Improving that culture not only takes training, but renewed attention to hiring and promotion practices. For Fitchburg Police Chief Chad Brecklin, also a panelist, modifying hiring practices to enrich diversity has been a key project. Fitchburg has a very diverse civilian population, he said, and the department has worked to better reflect this among its personnel. “We no longer have a standardized written test as the first screen,” explained Brecklin. “We now use a process that better measures life experience, background and those sorts of things — ability to speak potentially foreign languages, or having had other sorts of experiences that help broaden their perspective.”

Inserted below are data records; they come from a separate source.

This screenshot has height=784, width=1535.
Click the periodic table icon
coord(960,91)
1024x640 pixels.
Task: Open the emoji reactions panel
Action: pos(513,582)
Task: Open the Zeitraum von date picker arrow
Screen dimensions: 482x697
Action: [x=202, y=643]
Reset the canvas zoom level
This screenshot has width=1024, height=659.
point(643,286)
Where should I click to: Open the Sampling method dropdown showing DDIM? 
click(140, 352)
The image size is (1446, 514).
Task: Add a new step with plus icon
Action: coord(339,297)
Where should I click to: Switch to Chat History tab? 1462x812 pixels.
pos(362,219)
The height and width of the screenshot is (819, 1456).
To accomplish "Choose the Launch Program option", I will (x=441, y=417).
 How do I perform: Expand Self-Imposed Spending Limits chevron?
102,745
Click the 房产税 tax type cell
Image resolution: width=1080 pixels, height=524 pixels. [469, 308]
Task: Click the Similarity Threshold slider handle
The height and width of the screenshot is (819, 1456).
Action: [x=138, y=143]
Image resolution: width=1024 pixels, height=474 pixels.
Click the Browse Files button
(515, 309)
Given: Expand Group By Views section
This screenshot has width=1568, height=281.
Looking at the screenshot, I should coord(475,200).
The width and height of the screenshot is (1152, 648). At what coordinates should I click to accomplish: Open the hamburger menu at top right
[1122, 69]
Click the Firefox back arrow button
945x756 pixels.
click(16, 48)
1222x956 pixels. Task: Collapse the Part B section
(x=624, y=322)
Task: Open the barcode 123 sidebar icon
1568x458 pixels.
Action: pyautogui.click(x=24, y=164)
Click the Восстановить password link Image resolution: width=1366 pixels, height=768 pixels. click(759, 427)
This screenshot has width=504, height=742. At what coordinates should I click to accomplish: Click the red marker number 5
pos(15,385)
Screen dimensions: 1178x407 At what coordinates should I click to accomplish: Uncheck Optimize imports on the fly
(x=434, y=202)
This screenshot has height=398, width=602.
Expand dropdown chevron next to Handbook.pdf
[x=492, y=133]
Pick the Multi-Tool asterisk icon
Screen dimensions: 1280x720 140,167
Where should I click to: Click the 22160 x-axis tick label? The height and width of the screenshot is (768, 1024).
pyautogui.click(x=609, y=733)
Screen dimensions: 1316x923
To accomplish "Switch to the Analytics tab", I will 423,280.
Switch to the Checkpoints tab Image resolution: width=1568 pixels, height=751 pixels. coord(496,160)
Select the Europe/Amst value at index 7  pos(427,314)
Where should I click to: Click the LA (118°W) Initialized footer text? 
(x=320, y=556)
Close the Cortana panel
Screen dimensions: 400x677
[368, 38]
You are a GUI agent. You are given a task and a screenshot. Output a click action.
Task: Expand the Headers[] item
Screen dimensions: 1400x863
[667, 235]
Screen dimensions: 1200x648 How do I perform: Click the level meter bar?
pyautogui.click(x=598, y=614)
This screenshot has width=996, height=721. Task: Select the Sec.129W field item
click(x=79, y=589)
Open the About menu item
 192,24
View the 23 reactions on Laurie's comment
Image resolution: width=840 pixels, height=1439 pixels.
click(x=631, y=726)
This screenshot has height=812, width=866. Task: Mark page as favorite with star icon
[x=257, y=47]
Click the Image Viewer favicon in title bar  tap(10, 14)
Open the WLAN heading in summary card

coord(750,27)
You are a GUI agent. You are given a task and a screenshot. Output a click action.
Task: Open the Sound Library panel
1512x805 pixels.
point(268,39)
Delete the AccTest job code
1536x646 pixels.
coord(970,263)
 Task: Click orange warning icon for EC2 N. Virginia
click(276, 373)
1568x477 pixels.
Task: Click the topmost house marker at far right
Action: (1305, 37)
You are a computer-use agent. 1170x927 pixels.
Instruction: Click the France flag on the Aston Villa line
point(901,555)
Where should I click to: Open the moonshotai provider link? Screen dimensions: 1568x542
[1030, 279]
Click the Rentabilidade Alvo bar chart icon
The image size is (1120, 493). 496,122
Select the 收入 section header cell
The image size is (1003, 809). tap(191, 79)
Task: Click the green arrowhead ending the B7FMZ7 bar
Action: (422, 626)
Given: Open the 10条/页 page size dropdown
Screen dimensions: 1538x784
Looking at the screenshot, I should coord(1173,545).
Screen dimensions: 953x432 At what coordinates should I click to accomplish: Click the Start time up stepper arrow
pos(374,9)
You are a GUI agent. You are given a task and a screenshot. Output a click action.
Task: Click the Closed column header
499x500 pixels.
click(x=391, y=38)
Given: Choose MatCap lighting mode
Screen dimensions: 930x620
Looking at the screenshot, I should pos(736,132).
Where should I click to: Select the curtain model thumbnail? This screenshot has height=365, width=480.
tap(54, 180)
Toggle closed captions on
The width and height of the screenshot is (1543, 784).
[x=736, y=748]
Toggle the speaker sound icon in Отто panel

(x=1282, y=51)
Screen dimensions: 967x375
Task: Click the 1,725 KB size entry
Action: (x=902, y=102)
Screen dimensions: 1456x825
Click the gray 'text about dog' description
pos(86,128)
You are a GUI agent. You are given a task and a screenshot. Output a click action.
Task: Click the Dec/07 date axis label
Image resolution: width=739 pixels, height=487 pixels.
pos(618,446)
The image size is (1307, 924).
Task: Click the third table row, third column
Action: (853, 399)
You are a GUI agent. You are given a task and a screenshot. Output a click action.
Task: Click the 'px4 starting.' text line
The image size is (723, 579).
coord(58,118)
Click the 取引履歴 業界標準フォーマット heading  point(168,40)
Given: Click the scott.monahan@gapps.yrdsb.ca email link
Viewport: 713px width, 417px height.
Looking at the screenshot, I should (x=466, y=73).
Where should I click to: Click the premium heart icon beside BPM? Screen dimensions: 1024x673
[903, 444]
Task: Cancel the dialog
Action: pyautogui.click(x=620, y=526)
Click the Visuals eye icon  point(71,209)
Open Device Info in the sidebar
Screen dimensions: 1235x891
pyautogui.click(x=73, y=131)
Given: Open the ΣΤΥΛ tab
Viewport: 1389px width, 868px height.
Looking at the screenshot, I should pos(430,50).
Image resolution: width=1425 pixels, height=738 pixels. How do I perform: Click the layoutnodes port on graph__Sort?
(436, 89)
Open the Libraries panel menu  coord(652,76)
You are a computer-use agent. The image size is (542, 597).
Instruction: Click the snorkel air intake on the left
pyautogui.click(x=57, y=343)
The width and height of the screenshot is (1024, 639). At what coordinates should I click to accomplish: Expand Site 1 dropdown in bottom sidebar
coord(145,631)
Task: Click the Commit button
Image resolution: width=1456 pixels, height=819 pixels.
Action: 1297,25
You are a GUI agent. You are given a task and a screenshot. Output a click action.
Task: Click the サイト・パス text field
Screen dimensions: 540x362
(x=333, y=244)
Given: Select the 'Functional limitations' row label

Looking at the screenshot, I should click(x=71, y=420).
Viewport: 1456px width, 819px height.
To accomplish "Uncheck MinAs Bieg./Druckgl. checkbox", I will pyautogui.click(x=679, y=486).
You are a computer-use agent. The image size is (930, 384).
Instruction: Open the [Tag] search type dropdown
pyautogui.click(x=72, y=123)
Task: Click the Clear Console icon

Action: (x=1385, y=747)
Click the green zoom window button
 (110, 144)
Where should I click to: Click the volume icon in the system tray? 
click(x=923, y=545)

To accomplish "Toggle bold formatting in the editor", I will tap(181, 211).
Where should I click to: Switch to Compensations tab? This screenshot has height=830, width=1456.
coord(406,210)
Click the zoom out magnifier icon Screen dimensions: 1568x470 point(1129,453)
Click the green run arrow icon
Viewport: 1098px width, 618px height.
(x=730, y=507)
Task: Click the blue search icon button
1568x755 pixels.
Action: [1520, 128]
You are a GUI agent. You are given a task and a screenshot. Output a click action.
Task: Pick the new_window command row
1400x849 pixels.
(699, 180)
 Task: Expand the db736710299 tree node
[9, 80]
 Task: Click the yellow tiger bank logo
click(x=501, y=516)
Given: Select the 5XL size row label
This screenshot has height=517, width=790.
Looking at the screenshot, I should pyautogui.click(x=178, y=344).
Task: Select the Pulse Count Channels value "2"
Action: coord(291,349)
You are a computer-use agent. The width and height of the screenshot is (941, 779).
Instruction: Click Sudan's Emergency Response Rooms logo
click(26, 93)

As a female police chief, Roman also understands how difficult it can be for diversity to trickle up the chain of command. “If you have that culture that you’ve cultivated, people will feel safe,” said Roman. A relationship of trust with the community affects everything for police, including when it comes to detecting bad officers. Filing a complaint against an officer isn’t an easy thing to do, and is even harder if the department has a poor relationship with the community. “Even better,” Roman added, “if you have a culture in which we hold one another accountable, and that’s just how we go about our work.” Roman said that encouraging a culture of accountability and intervention has helped improve her own department’s relations with civilians.
Changing culture, however, is a long endeavor. And meanwhile, the tragic consequences of toxic cultures within police departments and in communities continue to pass through news feeds one at a time. Roman applauded the town hall for continuing to facilitate these difficult, yet crucial conversations. “We do need each other in order to make progress on this front.”